ALANGKAH indahnya jika kampus itu diibarakan sebagai sebuah taman ilmu. Sebuah taman yang dihuni manusia-manusia beradab dan berakal sehat. Yang menjadikan akal budi sebagai pijakan, dan produk pikirannya menghias dan menaburi sisi kemanusiaan dan pengembangan ilmu pengetahuan di sekitarnya. Sebuah taman tempat orang untuk bebas mengeruk pengetahuan dan mengais-ngais kebenaran yang terpendam denga melahirkan karya-karya baru.
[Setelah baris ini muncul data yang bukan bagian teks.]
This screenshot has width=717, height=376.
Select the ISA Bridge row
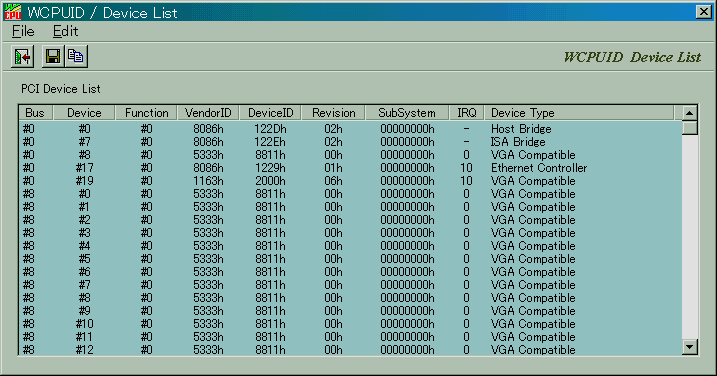coord(350,142)
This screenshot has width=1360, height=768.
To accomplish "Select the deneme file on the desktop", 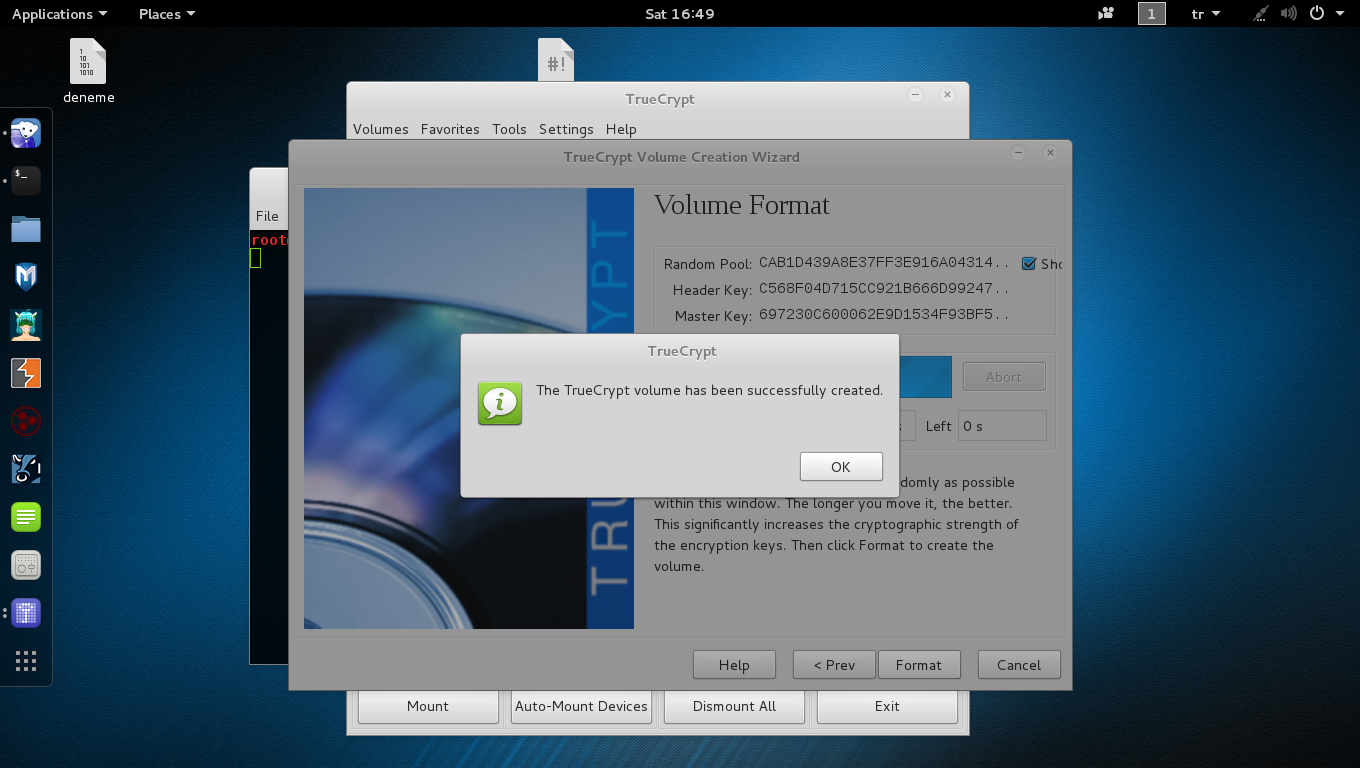I will (88, 70).
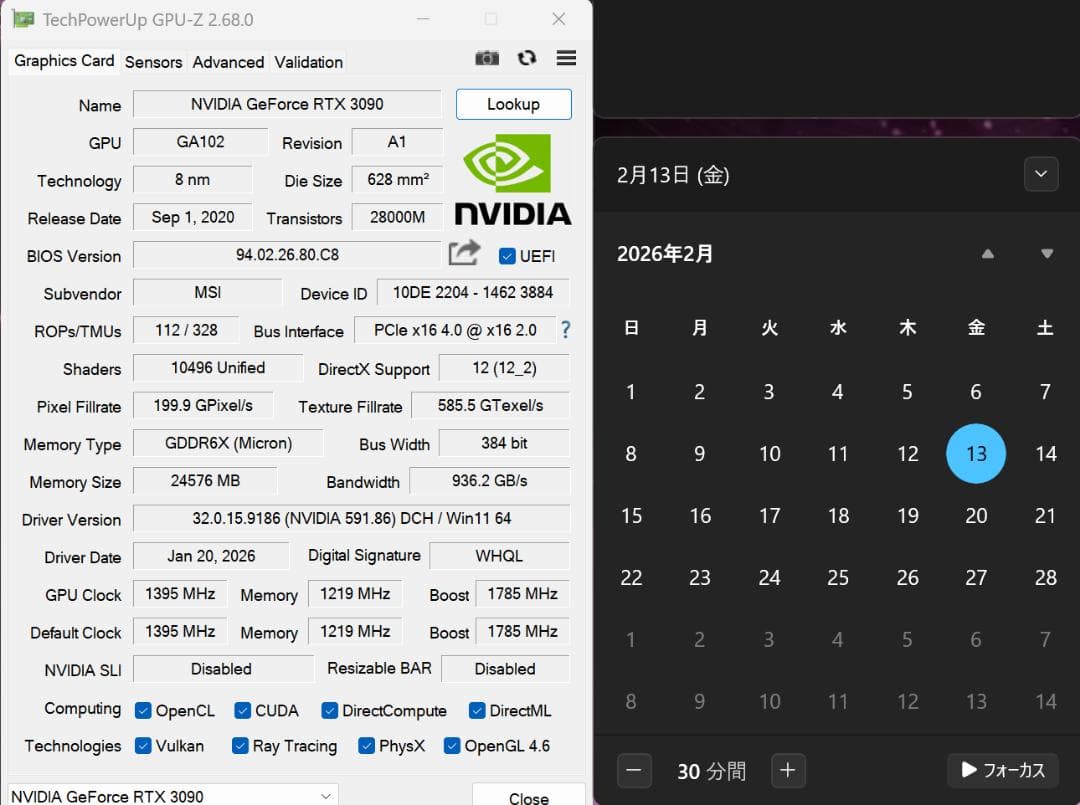
Task: Click the share/upload icon next to BIOS Version
Action: click(x=464, y=254)
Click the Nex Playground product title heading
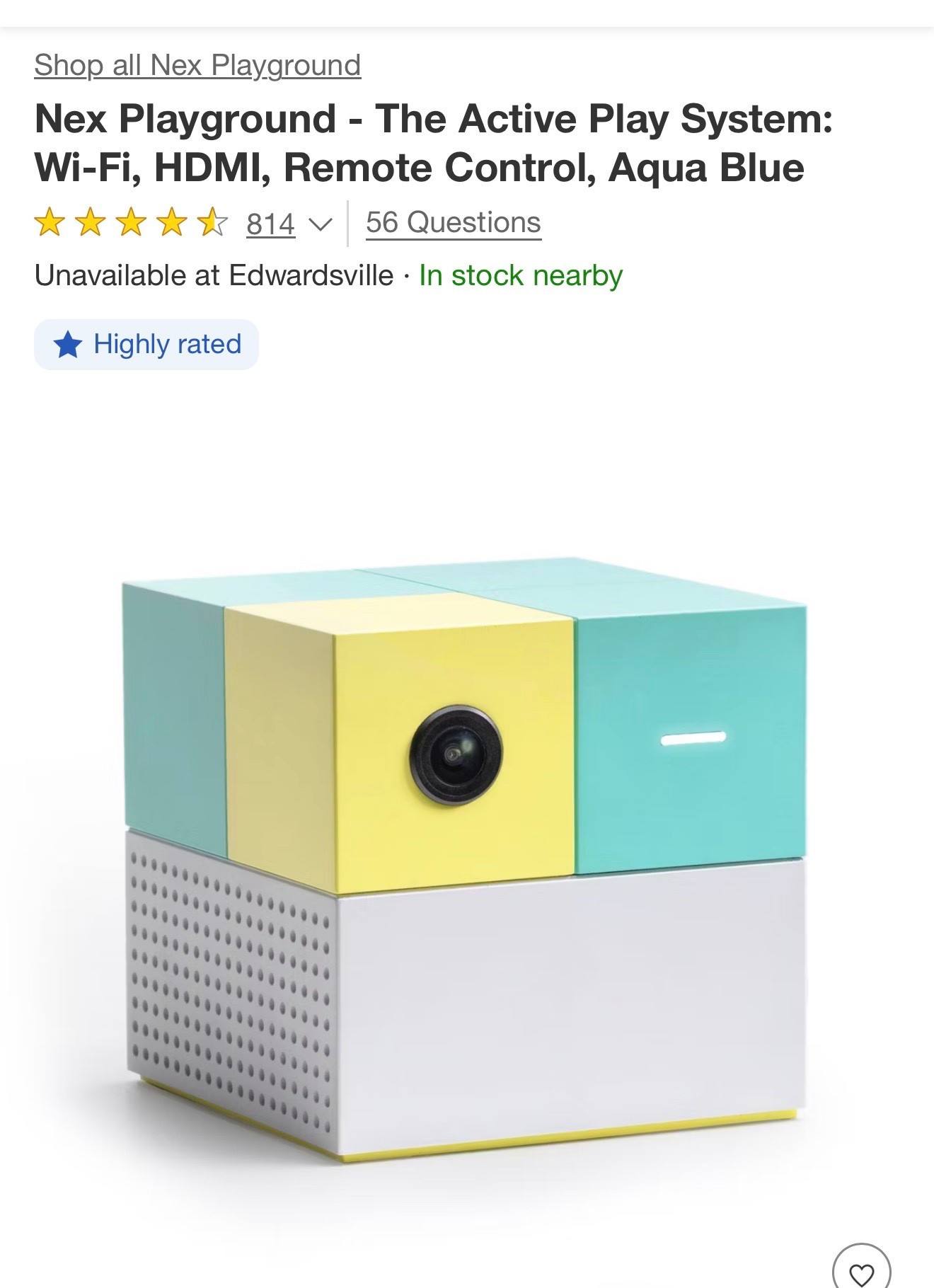The image size is (934, 1288). (433, 143)
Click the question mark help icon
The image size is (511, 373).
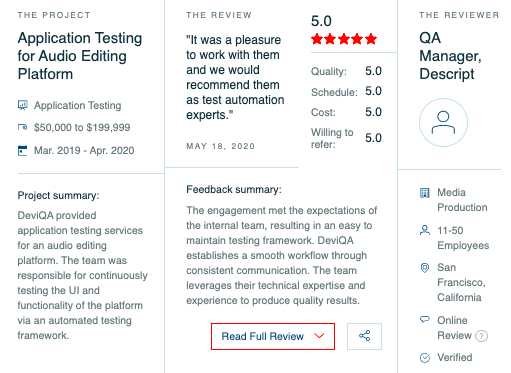click(x=481, y=336)
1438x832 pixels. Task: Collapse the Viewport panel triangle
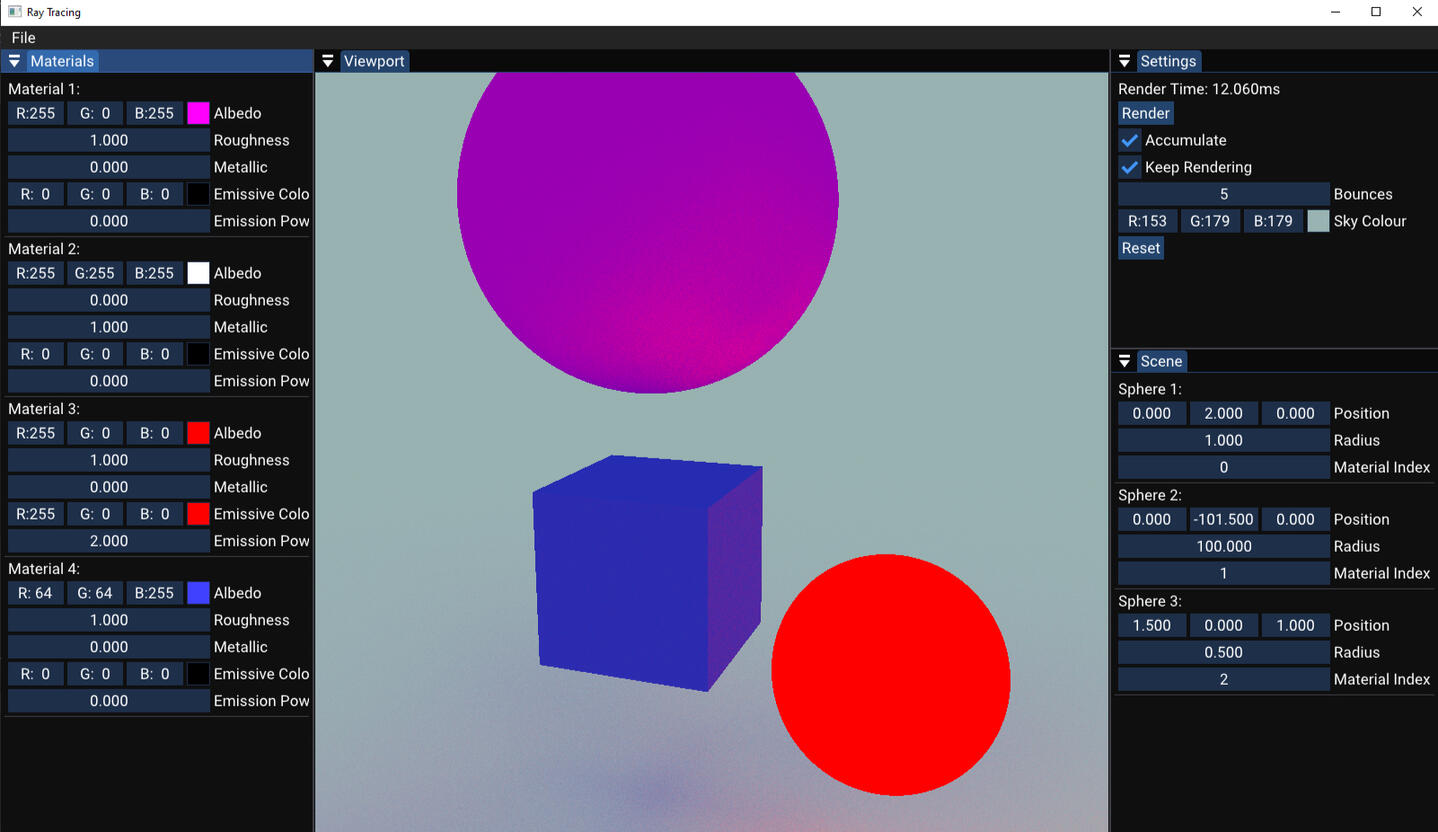coord(328,61)
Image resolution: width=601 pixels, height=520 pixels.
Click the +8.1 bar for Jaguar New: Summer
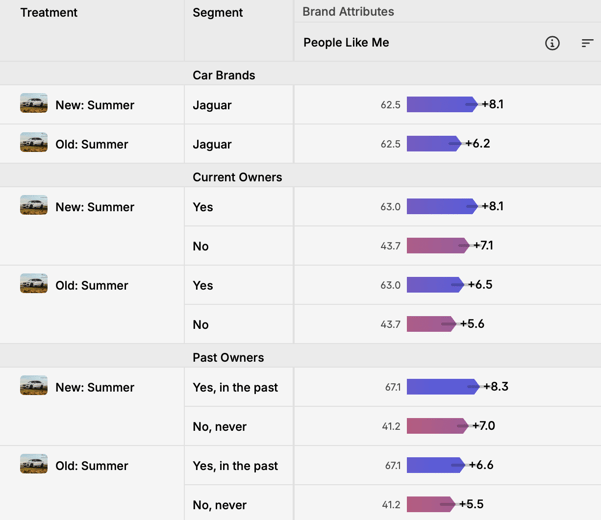pos(442,104)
Betapa sejuknya taman itu, bila salam perdamaian dan kreativitas bertaburan menyambut kedatangan mahasiswa baru. Mereka melindungi mahasiswa baru dari cemaran pikiran dan pola laku yang terformat. Mereka membersihkan sampah-sampah pikiran yang telah diisi dengan persepsi-persip keliru.

Semakin sejuknya taman ilmu itu, bila mereka yang bersilang pendapat menjadikan pengertian dan pemahaman sebagai alat perekat mereka. Alangkah hikmahnya, bila setiap persoalan ditempatkan sesuai duduk persoalannya, dan setiap sengketa pribadi diselesaikan dengan renungan, ketajaman pikiran, silaturrahmi agar tidak terhadap keharmonisan taman itu.
***
Tapi bagaimana menumbuhkan dan melahirkan sosok yang mampu menyelesaikan masalah? Gilbert Highet memiliki jawaban:

Mereka –para pemikir besar- tidak tumbuh seperti pepohonan. Mereka tidak dimuliakan seperti hewan-hewan pilihan. Namun ada dua cara memupuk mereka selagi tumbuh; berilah mereka tantangan dan rangsangan. Letakkan masalah-masalah di hadapan mereka. Hasilkan sesuatu untuk dipikirkan oleh mereka. Diskusikan tiap tahap pemikiran mereka. Usulkan kepada mereka untuk melakukan percobaan. Minta mereka mengungkapkan apa-apa yang tersembunyi. Lalu anjurkan mereka agar mengenal pemikiran-pemikiran yang menonjol. Itulah tawaran kiatnya.
***
Alangkah disegeninya sebuah taman ilmu itu, bila penghuni taman itu tidak saja melahirkan intelektual-intelektual muda, tetapi pemuda-pemuda yang berteriak garang terhadap para penjarah negeri, terhadap para penjarah hak-hak rakyat, seperti prajurit-prajurit muda yang mengibarkan bendera perang terhadap para koruptor.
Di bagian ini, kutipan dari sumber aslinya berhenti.